→ **Saved entries**

*** Block opens ***

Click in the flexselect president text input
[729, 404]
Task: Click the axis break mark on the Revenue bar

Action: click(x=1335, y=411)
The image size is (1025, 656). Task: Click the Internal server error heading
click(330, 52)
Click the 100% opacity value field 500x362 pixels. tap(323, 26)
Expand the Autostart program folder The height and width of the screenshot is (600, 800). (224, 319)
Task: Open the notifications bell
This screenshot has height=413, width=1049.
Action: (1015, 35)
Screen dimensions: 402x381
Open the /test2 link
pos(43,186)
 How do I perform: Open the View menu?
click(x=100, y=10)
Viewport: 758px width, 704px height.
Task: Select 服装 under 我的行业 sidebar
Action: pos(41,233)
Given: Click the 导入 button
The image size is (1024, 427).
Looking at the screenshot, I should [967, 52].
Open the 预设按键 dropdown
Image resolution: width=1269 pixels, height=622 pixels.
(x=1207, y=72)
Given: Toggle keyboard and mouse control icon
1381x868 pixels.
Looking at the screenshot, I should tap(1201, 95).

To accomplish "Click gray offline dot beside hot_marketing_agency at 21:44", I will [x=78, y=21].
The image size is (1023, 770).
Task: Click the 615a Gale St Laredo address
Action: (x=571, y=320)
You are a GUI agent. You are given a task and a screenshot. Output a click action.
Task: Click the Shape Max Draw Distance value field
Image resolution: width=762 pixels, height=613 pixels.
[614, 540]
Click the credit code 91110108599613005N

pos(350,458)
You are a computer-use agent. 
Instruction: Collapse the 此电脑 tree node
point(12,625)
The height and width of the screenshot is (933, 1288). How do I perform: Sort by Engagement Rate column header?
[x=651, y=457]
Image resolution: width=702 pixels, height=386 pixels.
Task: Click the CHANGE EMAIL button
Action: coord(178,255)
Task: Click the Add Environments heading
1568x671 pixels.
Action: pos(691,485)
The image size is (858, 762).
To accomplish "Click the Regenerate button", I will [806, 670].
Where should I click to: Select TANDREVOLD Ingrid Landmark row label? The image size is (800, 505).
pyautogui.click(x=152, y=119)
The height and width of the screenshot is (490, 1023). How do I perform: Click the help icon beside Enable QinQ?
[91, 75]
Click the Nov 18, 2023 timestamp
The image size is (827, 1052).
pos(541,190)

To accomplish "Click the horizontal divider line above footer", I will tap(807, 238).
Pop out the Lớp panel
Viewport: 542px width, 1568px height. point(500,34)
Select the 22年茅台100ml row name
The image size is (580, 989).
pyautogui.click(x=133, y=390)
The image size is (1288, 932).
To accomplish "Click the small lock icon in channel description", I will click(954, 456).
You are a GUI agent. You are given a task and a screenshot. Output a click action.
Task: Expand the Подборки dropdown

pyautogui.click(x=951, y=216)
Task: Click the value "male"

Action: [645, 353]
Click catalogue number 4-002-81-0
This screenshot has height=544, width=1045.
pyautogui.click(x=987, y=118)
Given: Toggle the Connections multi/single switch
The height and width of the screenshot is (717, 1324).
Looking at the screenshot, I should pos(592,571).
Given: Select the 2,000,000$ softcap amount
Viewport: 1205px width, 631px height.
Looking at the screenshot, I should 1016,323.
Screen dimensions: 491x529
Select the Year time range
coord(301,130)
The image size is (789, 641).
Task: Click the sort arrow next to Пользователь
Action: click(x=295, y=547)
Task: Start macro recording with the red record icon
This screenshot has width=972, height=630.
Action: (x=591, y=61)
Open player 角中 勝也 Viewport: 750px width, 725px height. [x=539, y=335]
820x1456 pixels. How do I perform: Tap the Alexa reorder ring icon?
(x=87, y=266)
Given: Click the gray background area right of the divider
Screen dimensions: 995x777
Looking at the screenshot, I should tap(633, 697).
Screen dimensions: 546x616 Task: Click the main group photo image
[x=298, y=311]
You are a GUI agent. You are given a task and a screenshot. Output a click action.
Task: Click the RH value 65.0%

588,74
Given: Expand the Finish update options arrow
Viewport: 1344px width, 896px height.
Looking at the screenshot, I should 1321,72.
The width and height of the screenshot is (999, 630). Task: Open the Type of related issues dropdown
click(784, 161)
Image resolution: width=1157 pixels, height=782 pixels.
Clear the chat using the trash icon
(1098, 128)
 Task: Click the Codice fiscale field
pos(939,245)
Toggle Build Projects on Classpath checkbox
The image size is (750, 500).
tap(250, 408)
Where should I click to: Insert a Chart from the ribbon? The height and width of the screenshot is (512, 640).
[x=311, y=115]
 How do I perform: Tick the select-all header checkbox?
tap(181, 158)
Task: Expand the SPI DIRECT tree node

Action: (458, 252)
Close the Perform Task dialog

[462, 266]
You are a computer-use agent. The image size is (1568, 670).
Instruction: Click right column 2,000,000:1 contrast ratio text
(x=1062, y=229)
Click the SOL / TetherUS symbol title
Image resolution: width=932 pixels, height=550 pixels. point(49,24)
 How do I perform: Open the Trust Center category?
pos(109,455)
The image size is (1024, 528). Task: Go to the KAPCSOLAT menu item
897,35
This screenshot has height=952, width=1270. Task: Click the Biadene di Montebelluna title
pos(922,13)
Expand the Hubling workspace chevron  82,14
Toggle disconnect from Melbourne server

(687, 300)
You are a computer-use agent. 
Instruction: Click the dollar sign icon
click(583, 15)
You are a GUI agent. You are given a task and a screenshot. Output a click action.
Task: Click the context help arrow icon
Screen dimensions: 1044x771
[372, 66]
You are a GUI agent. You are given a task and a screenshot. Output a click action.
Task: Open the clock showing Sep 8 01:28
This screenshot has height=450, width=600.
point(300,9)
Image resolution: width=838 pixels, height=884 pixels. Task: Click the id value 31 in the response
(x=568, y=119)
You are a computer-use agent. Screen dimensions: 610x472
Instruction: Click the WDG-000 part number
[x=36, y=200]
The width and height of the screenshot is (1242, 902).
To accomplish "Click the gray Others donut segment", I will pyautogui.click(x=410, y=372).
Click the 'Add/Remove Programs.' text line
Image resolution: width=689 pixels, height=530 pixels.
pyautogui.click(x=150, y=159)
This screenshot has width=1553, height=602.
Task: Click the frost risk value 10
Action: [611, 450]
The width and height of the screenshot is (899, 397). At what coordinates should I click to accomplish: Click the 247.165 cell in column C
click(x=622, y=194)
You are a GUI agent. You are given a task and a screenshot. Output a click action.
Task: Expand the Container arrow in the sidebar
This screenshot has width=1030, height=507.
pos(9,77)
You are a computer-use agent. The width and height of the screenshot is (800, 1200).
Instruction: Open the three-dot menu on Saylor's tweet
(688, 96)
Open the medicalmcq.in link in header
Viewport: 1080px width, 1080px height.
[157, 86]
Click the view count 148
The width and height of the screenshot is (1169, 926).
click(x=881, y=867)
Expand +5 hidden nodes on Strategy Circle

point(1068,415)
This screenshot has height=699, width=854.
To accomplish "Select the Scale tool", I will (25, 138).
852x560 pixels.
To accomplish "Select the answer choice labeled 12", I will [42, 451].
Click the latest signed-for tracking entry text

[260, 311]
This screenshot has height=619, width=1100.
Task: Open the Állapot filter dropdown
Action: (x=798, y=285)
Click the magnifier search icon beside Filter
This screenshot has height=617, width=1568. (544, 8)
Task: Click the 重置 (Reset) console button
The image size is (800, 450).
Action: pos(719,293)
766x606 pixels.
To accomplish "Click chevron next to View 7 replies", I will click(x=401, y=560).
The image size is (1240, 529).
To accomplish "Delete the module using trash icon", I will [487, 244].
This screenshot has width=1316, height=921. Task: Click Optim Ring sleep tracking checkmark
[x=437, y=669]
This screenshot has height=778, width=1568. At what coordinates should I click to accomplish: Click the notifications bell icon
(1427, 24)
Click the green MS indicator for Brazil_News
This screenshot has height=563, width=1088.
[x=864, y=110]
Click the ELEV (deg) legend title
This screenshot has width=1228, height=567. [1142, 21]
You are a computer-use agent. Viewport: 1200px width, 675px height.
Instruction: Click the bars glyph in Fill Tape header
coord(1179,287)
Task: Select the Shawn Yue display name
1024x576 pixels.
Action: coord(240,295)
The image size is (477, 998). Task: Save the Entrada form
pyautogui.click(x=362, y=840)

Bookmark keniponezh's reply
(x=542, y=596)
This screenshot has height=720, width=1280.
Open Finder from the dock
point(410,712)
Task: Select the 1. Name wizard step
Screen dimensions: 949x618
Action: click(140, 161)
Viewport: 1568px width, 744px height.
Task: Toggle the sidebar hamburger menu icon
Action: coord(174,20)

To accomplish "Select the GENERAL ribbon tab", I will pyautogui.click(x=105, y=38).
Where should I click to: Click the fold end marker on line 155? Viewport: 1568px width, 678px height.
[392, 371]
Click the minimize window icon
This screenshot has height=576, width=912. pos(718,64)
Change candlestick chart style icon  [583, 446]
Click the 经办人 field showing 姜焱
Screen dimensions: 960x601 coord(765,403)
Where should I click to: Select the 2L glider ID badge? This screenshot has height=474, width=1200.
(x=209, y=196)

*** Block closes ***

→ **AIM OF THE TASK**
All lines above from the one containing "You are a computer-use agent. The image" to the one containing "Task: Expand the Container" must be repeated exactly, both lines included, and no others.

→ **EXERCISE OUTPUT**
You are a computer-use agent. The image size is (1568, 670).
Instruction: Click right column 2,000,000:1 contrast ratio text
(x=1062, y=229)
Click the SOL / TetherUS symbol title
Image resolution: width=932 pixels, height=550 pixels. point(49,24)
 How do I perform: Open the Trust Center category?
pos(109,455)
The image size is (1024, 528). Task: Go to the KAPCSOLAT menu item
897,35
This screenshot has height=952, width=1270. Task: Click the Biadene di Montebelluna title
pos(922,13)
Expand the Hubling workspace chevron  82,14
Toggle disconnect from Melbourne server

(687, 300)
You are a computer-use agent. 
Instruction: Click the dollar sign icon
click(583, 15)
You are a GUI agent. You are given a task and a screenshot. Output a click action.
Task: Click the context help arrow icon
Screen dimensions: 1044x771
[372, 66]
You are a GUI agent. You are given a task and a screenshot. Output a click action.
Task: Open the clock showing Sep 8 01:28
This screenshot has height=450, width=600.
point(300,9)
Image resolution: width=838 pixels, height=884 pixels. Task: Click the id value 31 in the response
(x=568, y=119)
You are a computer-use agent. Screen dimensions: 610x472
Instruction: Click the WDG-000 part number
[x=36, y=200]
The width and height of the screenshot is (1242, 902).
To accomplish "Click the gray Others donut segment", I will pyautogui.click(x=410, y=372).
Click the 'Add/Remove Programs.' text line
Image resolution: width=689 pixels, height=530 pixels.
pyautogui.click(x=150, y=159)
This screenshot has width=1553, height=602.
Task: Click the frost risk value 10
Action: [611, 450]
The width and height of the screenshot is (899, 397). At what coordinates should I click to accomplish: Click the 247.165 cell in column C
click(x=622, y=194)
You are a GUI agent. You are given a task and a screenshot. Output a click action.
Task: Expand the Container arrow in the sidebar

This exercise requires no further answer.